Le fait que le recueil de la signature électronique implique de cliquer sur l’encadré « I agree » ne permet pas d’établir la volonté claire et non équivoque du salarié d’accepter le renouvellement de sa période d’essai.
Cour d’appel de Rennes, 7e ch. prud’homale, 11 décembre 2025
2. La rémunération variable intégralement due en l'absence d'objectifs individuels
Le contrat prévoyait une rémunération variable « selon des objectifs qui seront fixés avec son manager », avec une enveloppe maximale de 11 000 € bruts par an. La société soutenait avoir fixé des objectifs via des réunions d’équipe et des tableaux de suivi.
La Cour constate que si des objectifs collectifs avaient bien été communiqués lors de réunions d’équipe, la société ne justifiait ni de la fixation d’objectifs individuels pour le salarié, ni de leur communication en temps utile, ni des modalités de calcul de la rémunération variable.
Cour d’appel de Rennes, 7e ch. prud’homale, 11 décembre 2025
La Cour applique ici un principe jurisprudentiel bien établi : lorsque les objectifs conditionnant une rémunération variable n’ont pas été fixés ou portés à la connaissance du salarié, le montant maximum prévu doit être versé intégralement salaire.
3. Le travail pendant le chômage partiel reconnu et indemnisé
Placé en activité partielle à 100 % du 17 mars au 31 mai 2020, le salarié a continué à travailler quotidiennement à la demande de son employeur. Il en apporte la preuve par une trentaine de mails professionnels, son journal d’appels, son agenda informatique faisant état de réunions quotidiennes, et plusieurs attestations de collègues.
La Cour retient que la prestation de travail effective est établie malgré la suspension du contrat et condamne la société au paiement de la rémunération variable sur toute cette période. Elle écarte en revanche la qualification de travail dissimulé — qui aurait ouvert droit à une indemnité forfaitaire de six mois de salaire — au motif que la suspension du contrat par l’activité partielle exclut techniquement cette qualification.

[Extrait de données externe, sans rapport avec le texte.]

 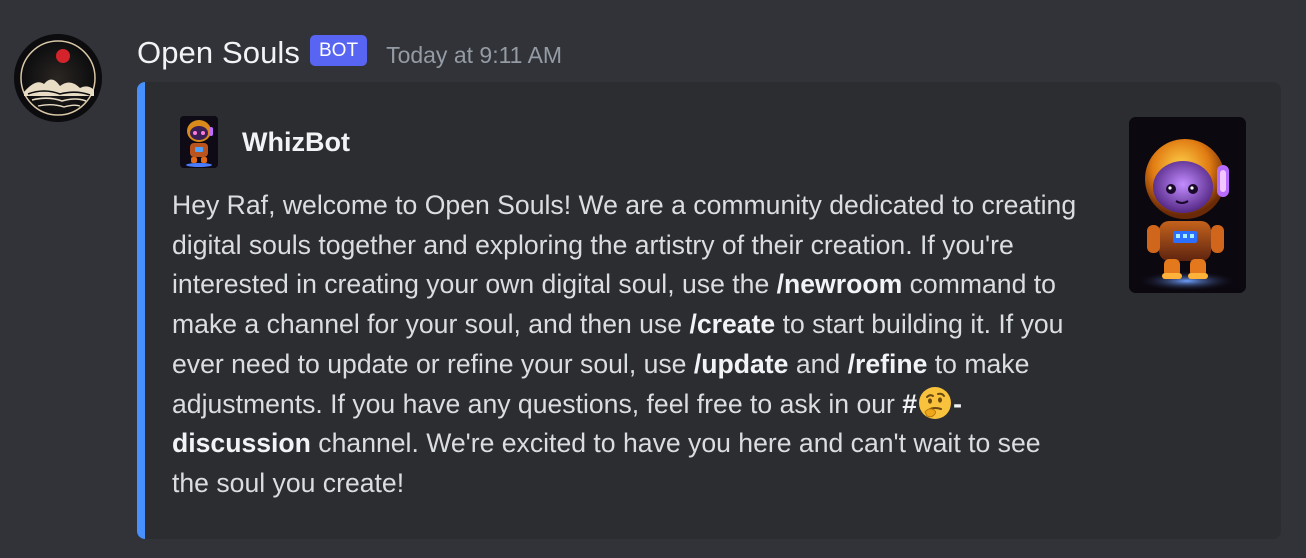 I want to click on embed-author: WhizBot, so click(x=265, y=142).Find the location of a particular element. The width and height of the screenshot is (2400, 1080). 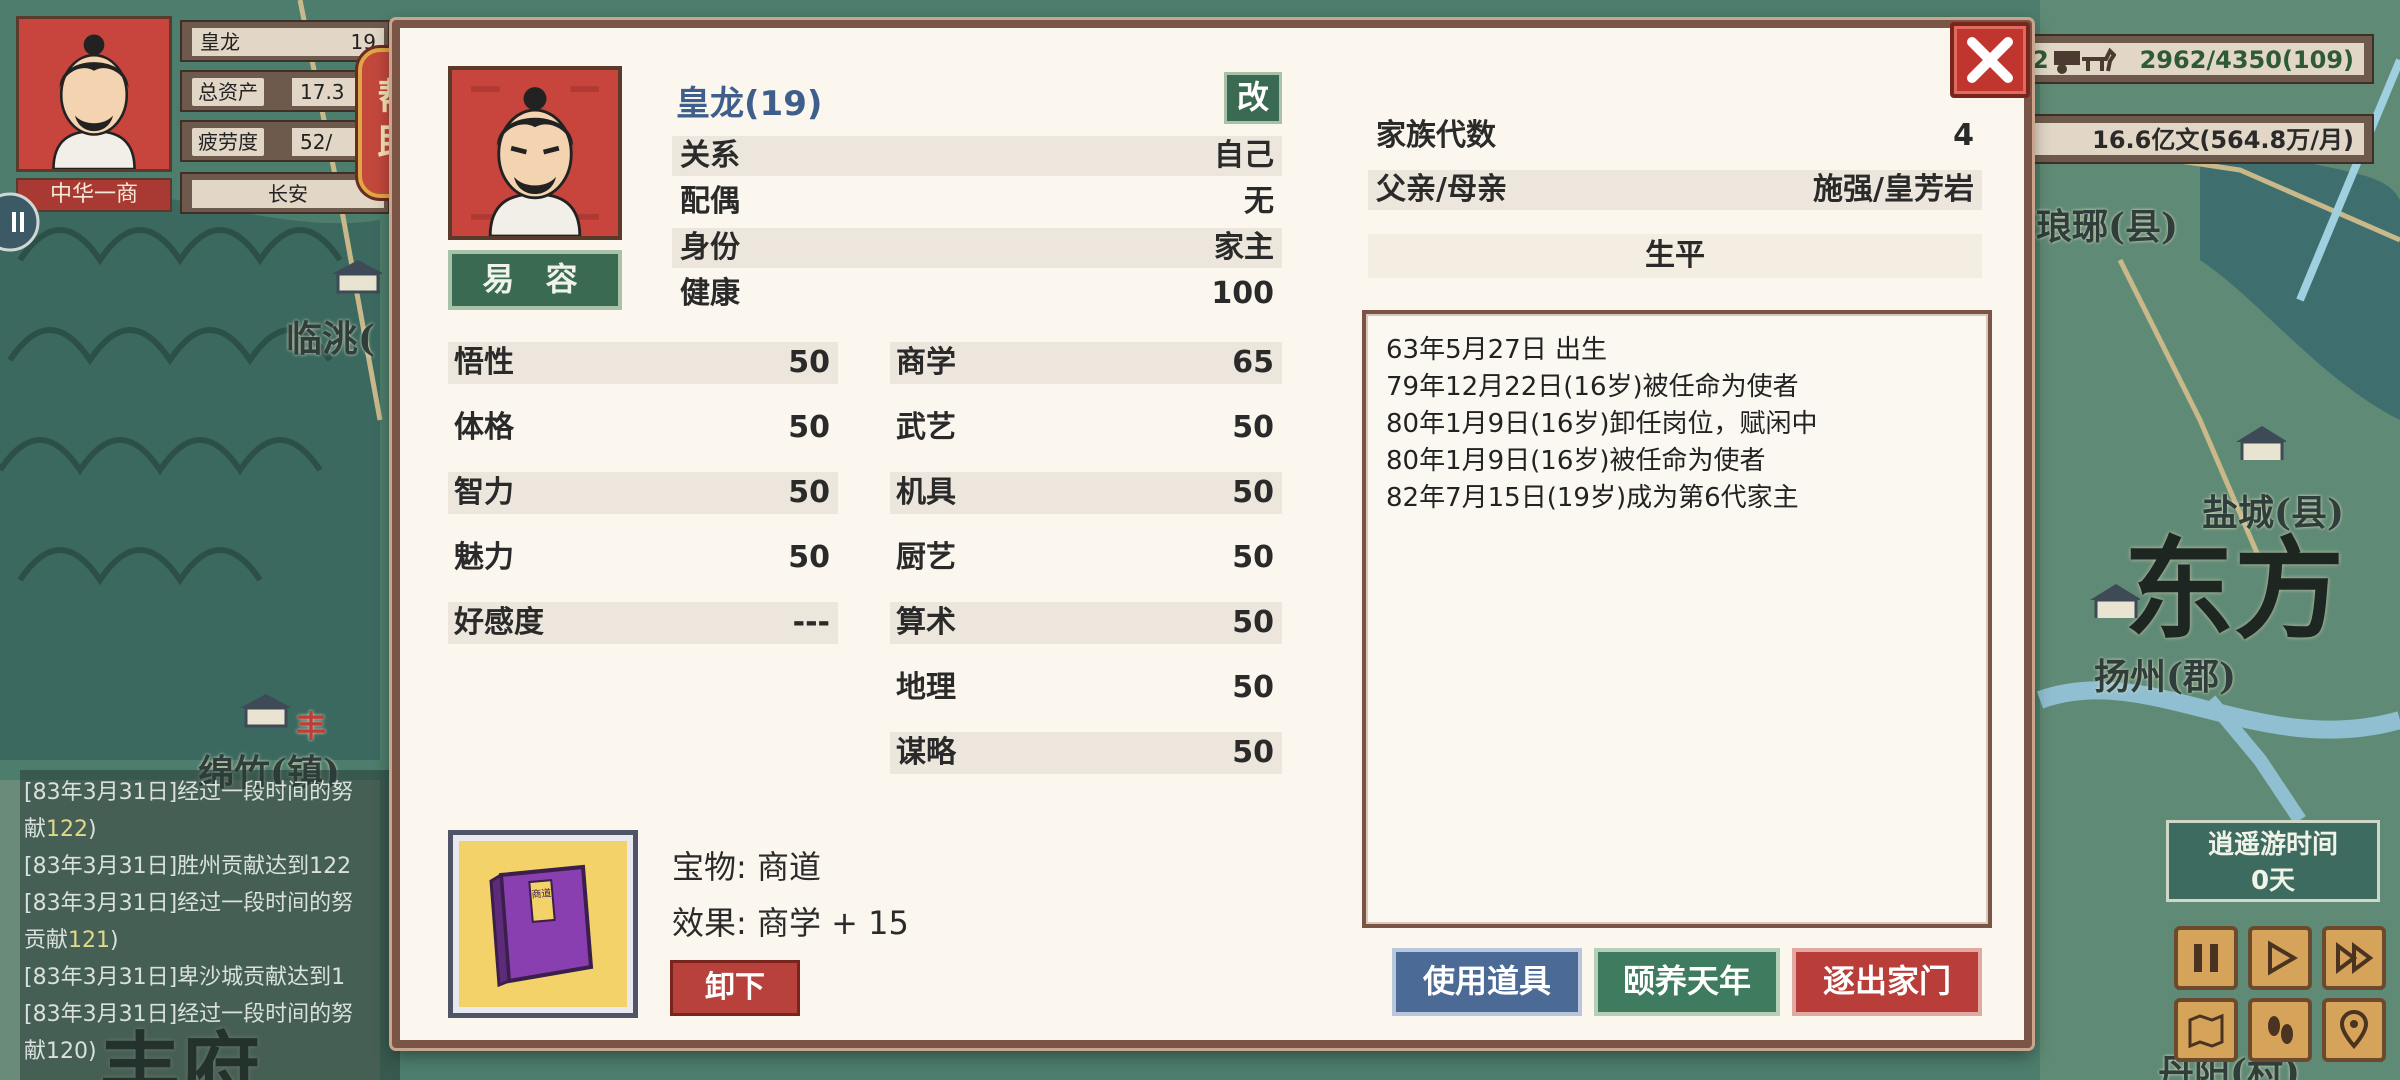

stat-row: 体格 50 is located at coordinates (643, 428).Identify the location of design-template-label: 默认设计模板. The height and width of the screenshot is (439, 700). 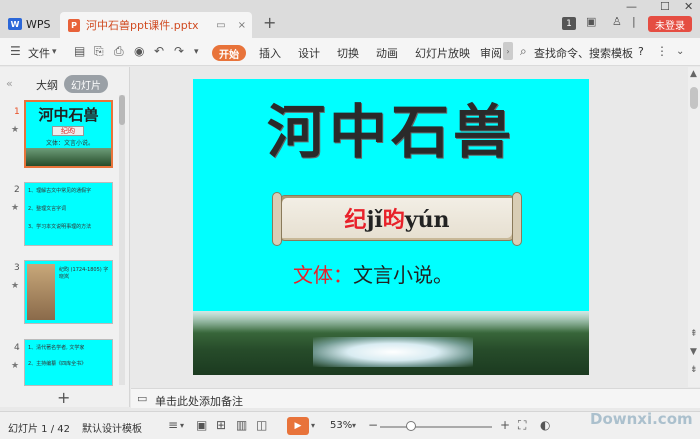
(112, 428).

Un point à retenir pour les employeurs : recourir à l’activité partielle tout en maintenant une activité salariée engage la responsabilité de l’entreprise et donne droit au salarié au paiement de la rémunération qu’il aurait perçue s’il avait normalement travaillé.
Indemnités accordées
| Rappels de rémunération variable (nov. 2019 – juin 2020) | 8 975,06 € bruts |
| Congés payés afférents | 988,40 € bruts |
| Solde préavis | 12824,68 € bruts |
| Congés payés sur préavis | 1 282,46€ nets |
| Dommages et intérêts — perte de chance stock options | 1 000 € nets |
| Dommages et intérêts — licenciement sans cause réelle | 4 000 € nets |
| Frais irrépétibles (art. 700 CPC) | 3 000 € |
| Total obtenu en appel | ≥ 33119 224 € |
La Cour a en outre ordonné la remise sous un mois des documents sociaux rectifiés (bulletin de paie récapitulatif, attestation France Travail, certificat de travail) et condamné l’employeur aux entiers dépens.

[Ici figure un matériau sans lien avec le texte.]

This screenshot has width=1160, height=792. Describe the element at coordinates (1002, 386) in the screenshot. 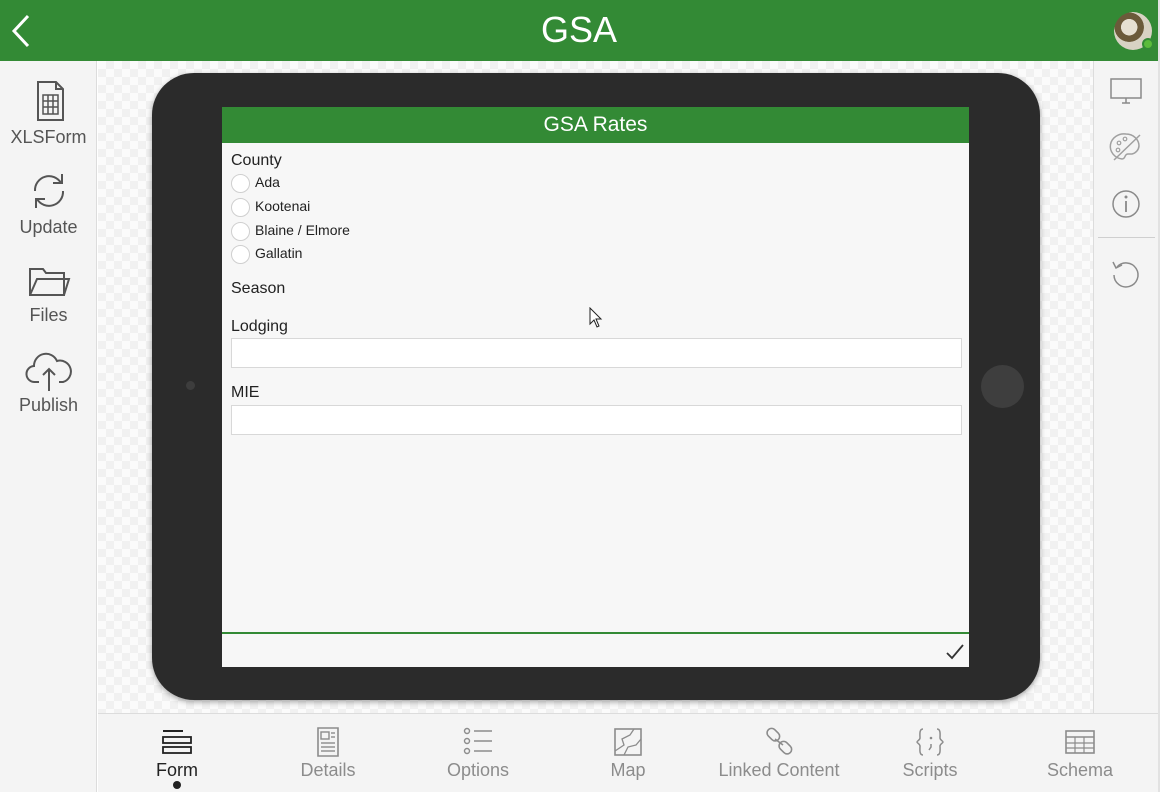

I see `tablet-home-button` at that location.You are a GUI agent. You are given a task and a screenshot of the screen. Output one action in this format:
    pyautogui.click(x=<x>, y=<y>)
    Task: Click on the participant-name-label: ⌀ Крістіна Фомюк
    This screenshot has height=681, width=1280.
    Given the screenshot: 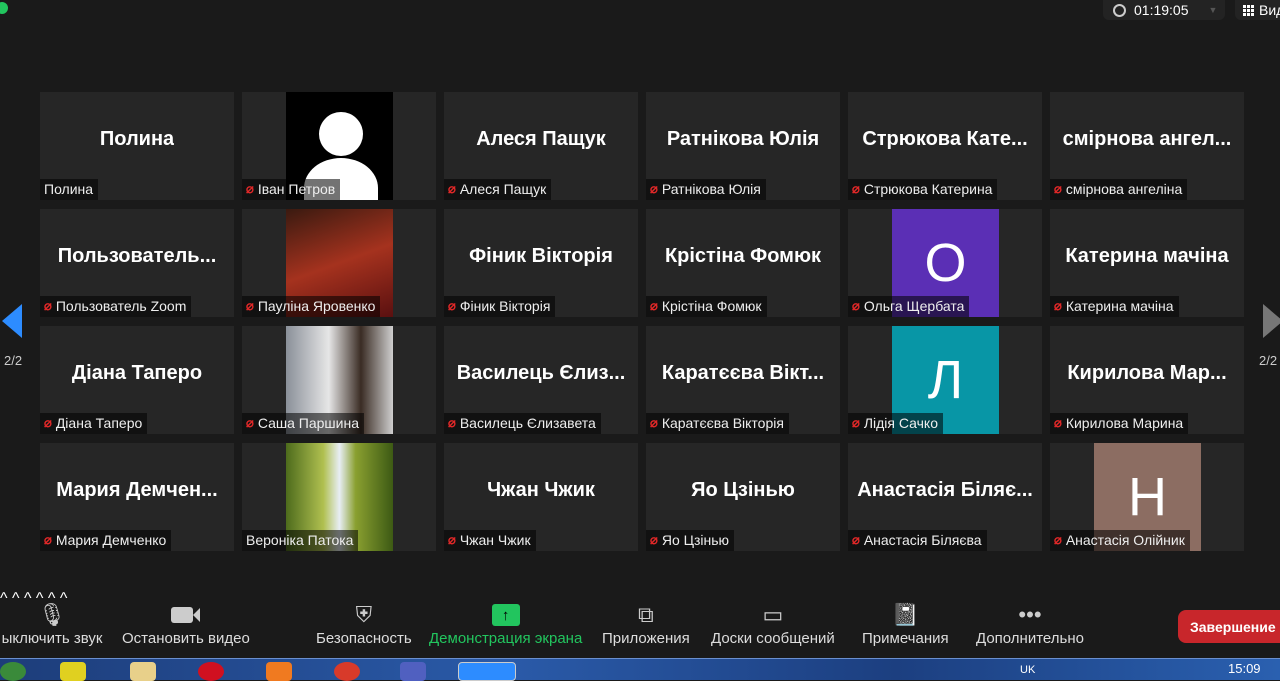 What is the action you would take?
    pyautogui.click(x=706, y=306)
    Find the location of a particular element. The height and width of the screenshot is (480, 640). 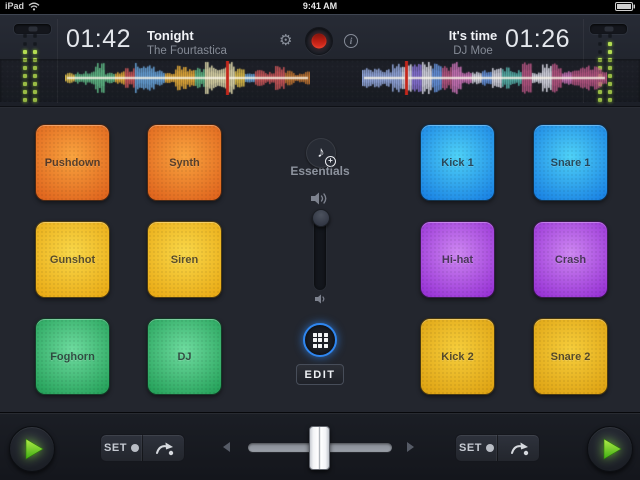

sample-pad-snare-1: Snare 1 is located at coordinates (570, 162).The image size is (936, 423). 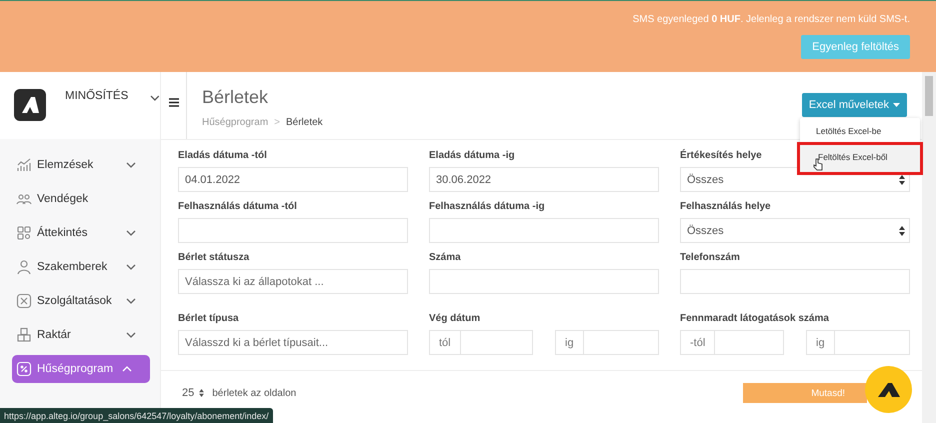 What do you see at coordinates (24, 232) in the screenshot?
I see `grid-icon` at bounding box center [24, 232].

Enseignements pratiques pour les salariés
- Le renouvellement de la période d’essai exige un accord exprès et non équivoque. Une signature électronique en anglais sans mention « lu et approuvé » peut être insuffisante.

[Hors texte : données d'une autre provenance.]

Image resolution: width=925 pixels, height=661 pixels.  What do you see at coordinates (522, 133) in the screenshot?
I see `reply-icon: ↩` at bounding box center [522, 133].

- L’absence d’objectifs individuels fixés et communiqués en temps utile ouvre droit au versement du montant maximum de la rémunération variable.
- Travailler pendant une période de chômage partiel engage la responsabilité de l’employeur : conservez tous les preuves (mails, appels, agendas, attestations).
- La rupture d’une période d’essai expirée s’analyse en licenciement sans cause réelle et sérieuse, avec toutes les indemnités correspondantes.
- Les stock-options perdues du fait d’un licenciement injustifié peuvent donner lieu à des dommages et intérêts pour perte de chance.